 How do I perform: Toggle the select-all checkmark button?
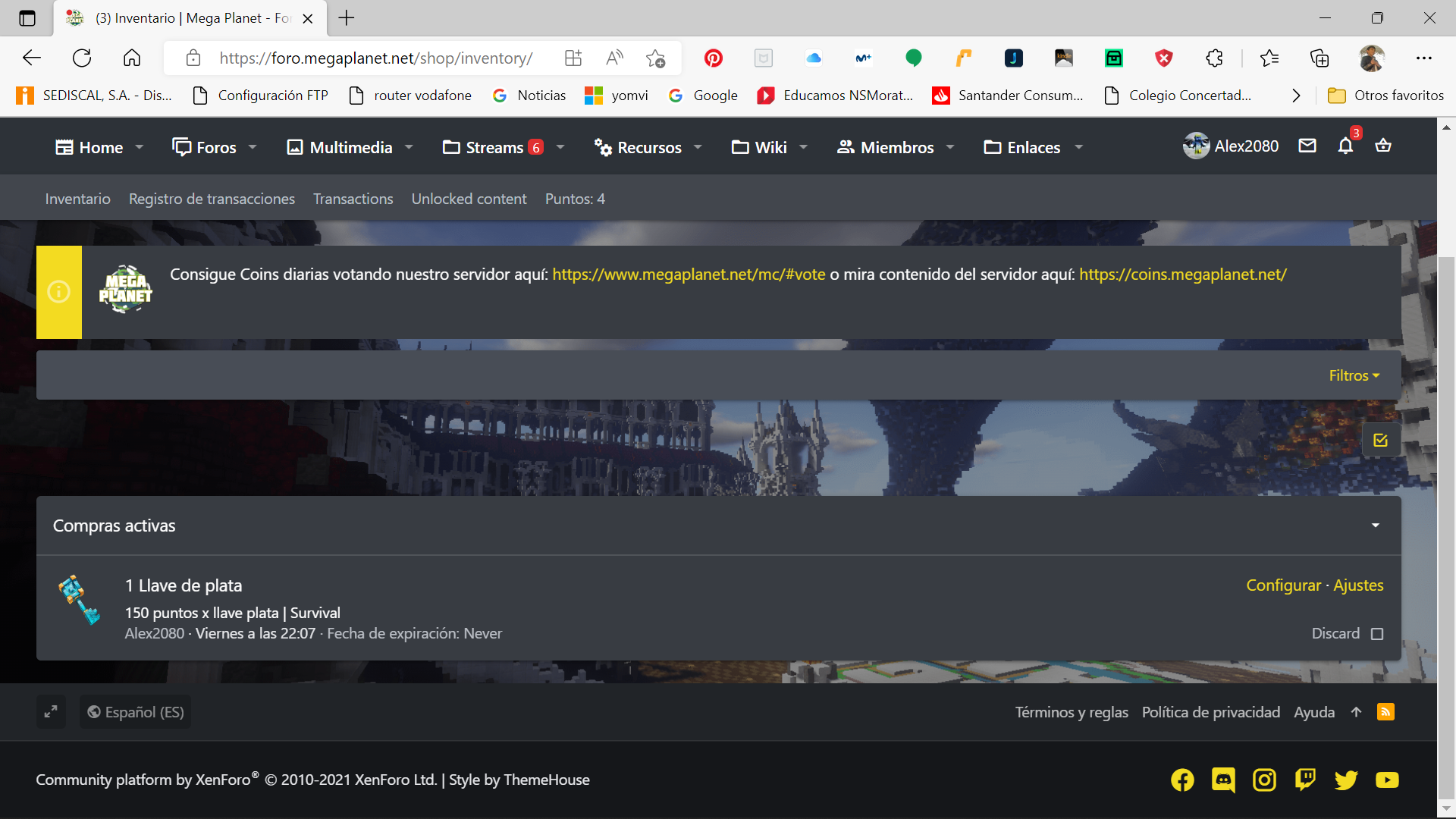[x=1380, y=441]
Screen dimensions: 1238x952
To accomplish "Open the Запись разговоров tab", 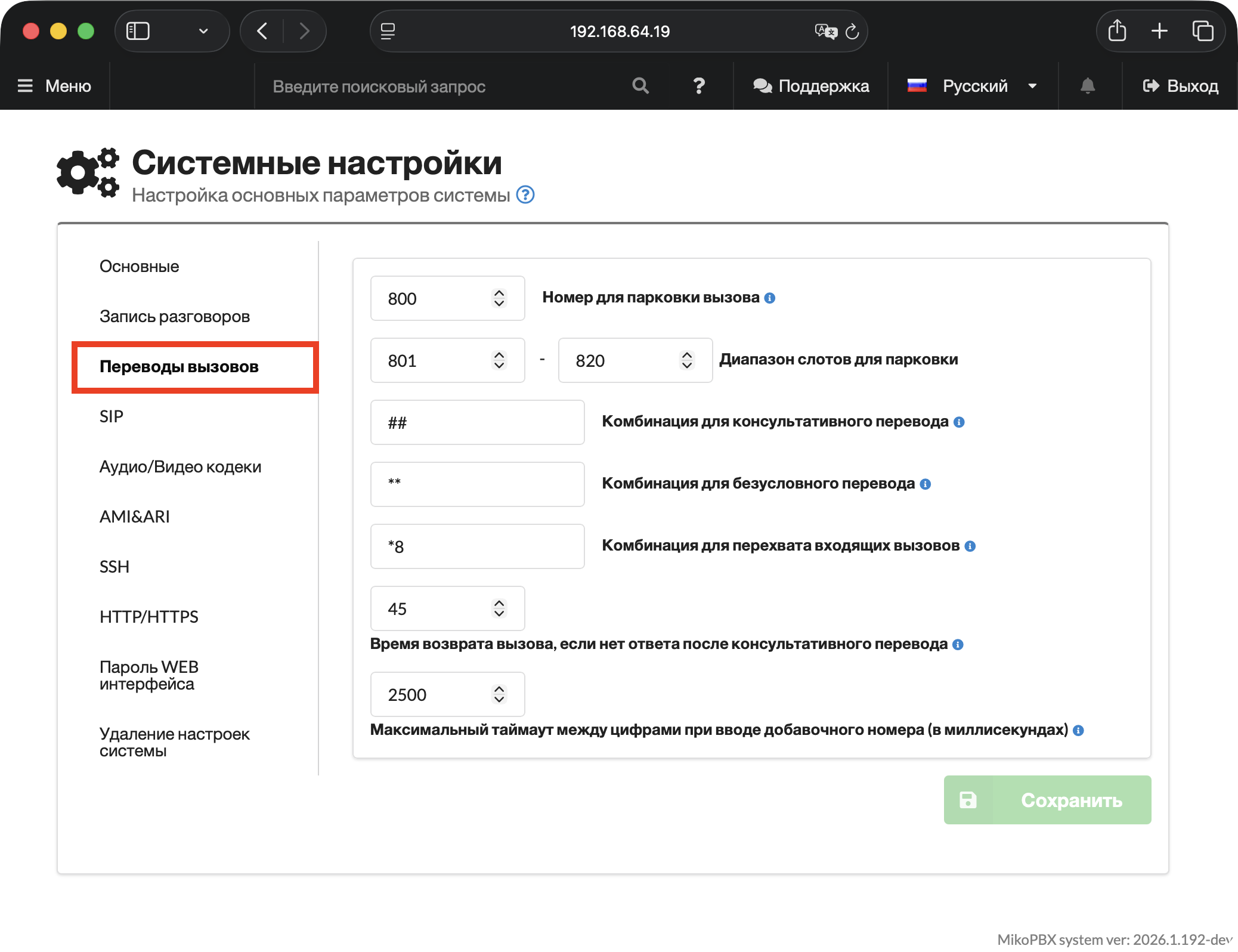I will [174, 316].
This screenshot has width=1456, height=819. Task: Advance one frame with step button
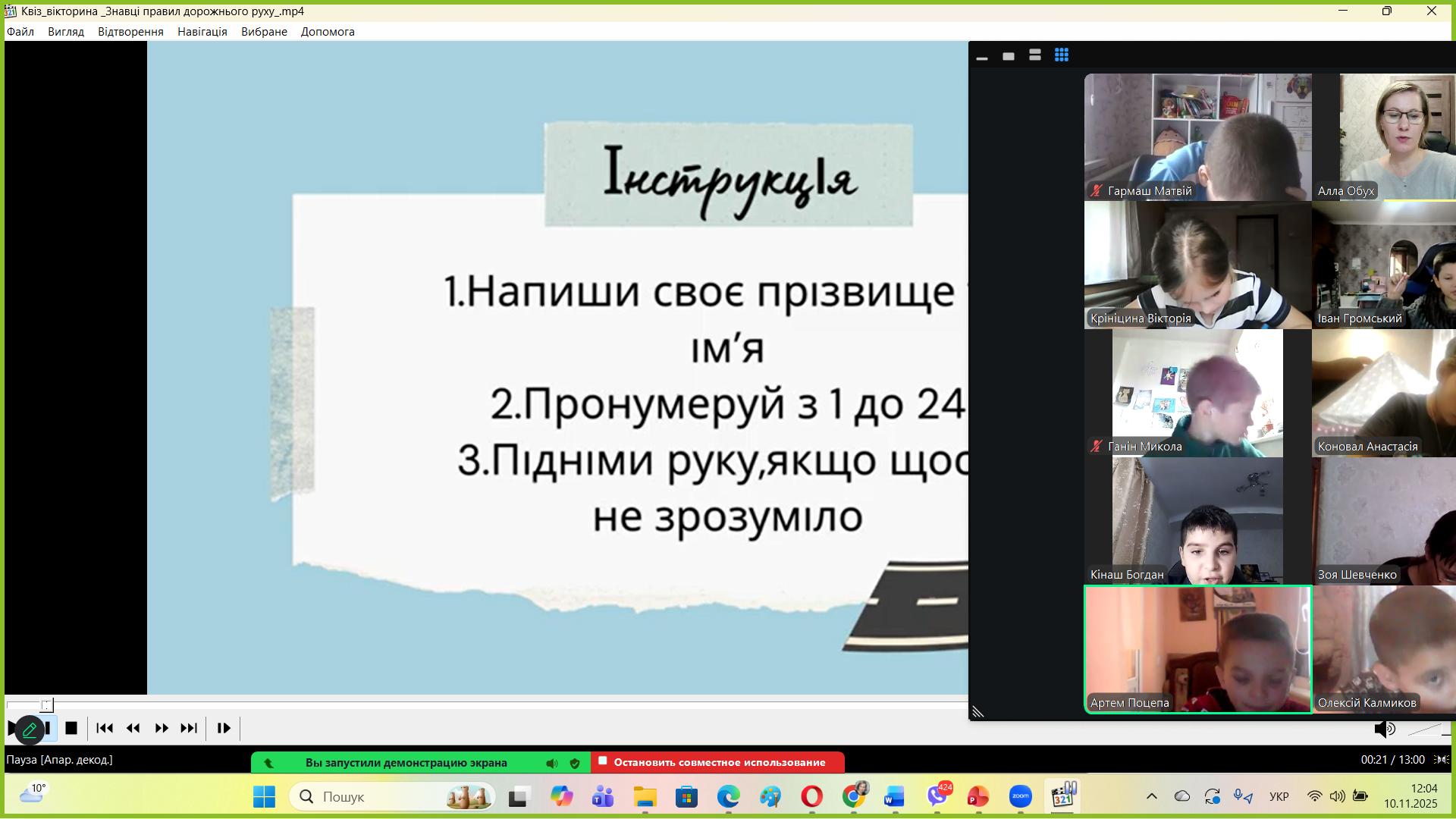point(224,728)
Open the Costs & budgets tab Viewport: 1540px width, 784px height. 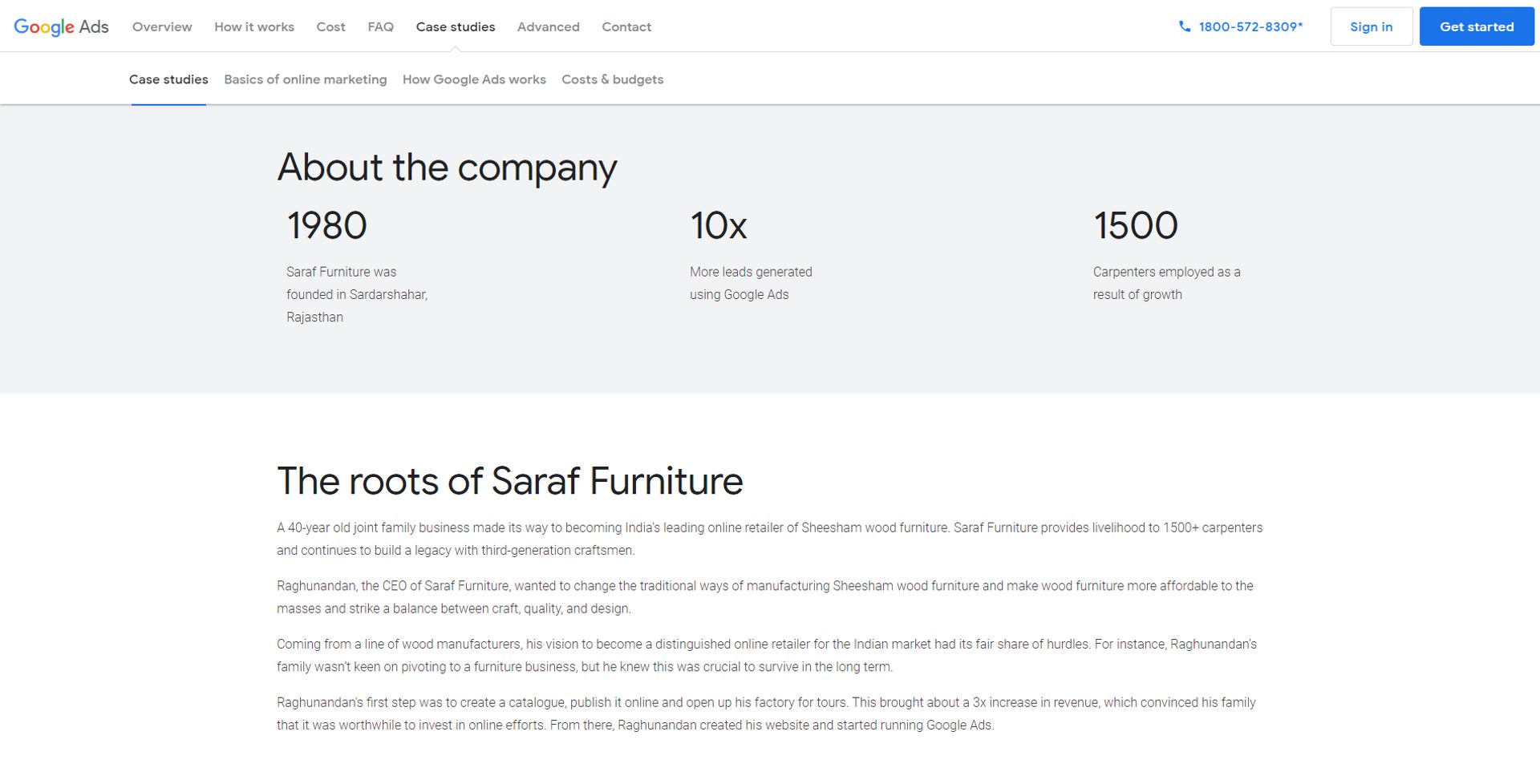point(612,79)
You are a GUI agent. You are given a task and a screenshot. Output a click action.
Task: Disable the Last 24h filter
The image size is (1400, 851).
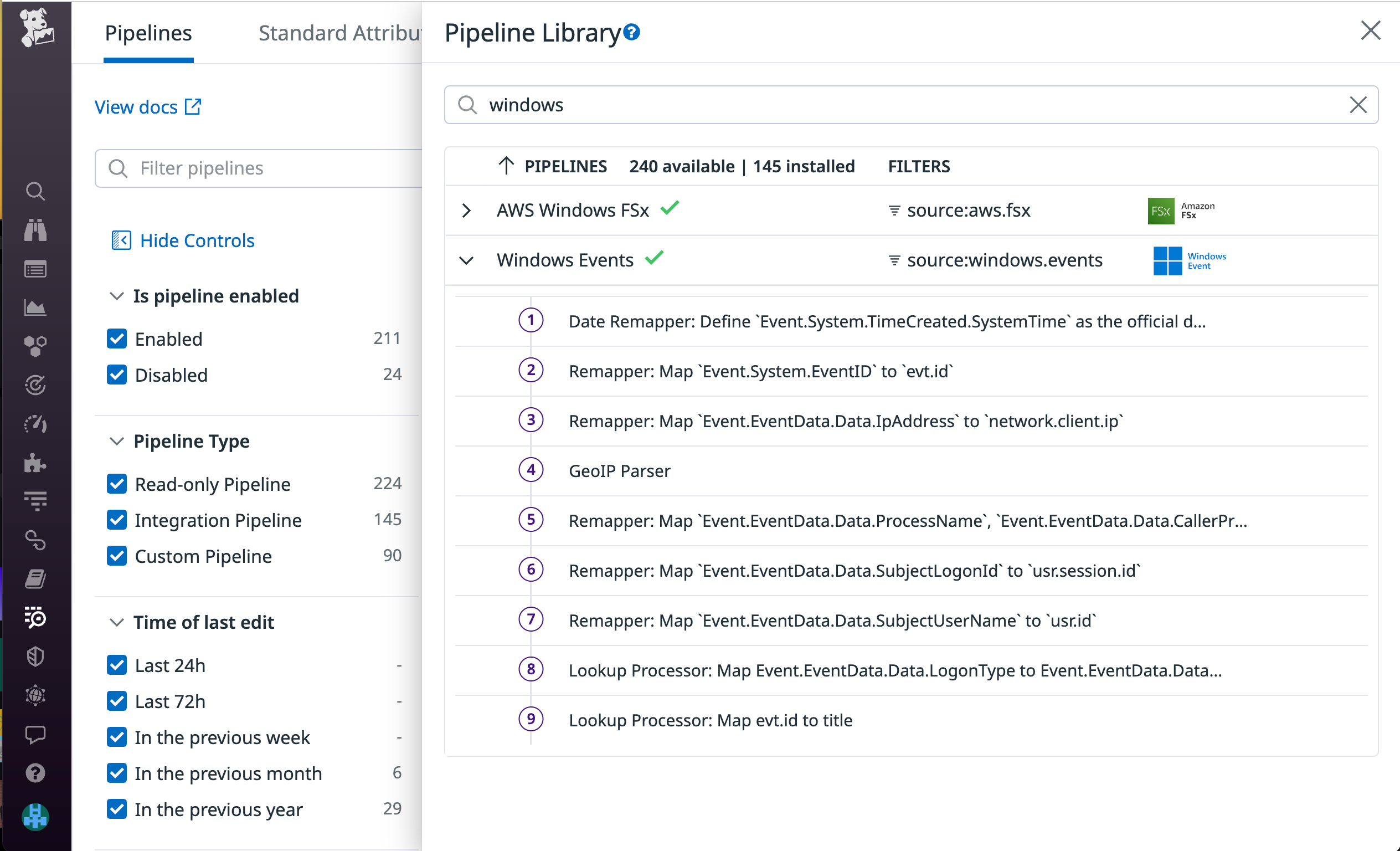[116, 665]
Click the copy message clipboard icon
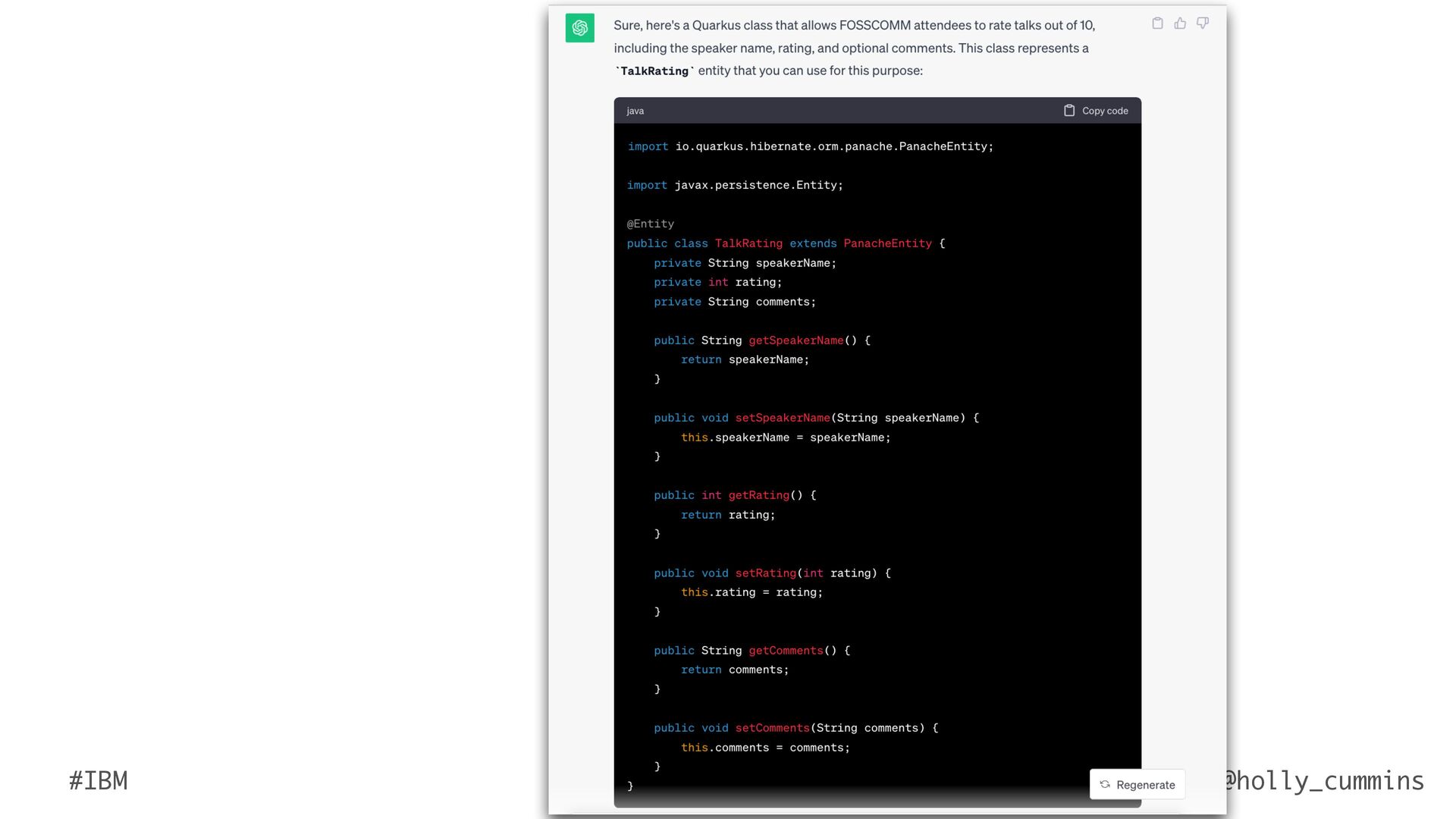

§ What to produce
Could you return, word for word, every line from the line with "Task: Disable the Last 24h filter" through the last line of the listing above, both ends included, without any pictures?

§ Task response
Task: Disable the Last 24h filter
The image size is (1400, 851).
[116, 665]
Click the copy message clipboard icon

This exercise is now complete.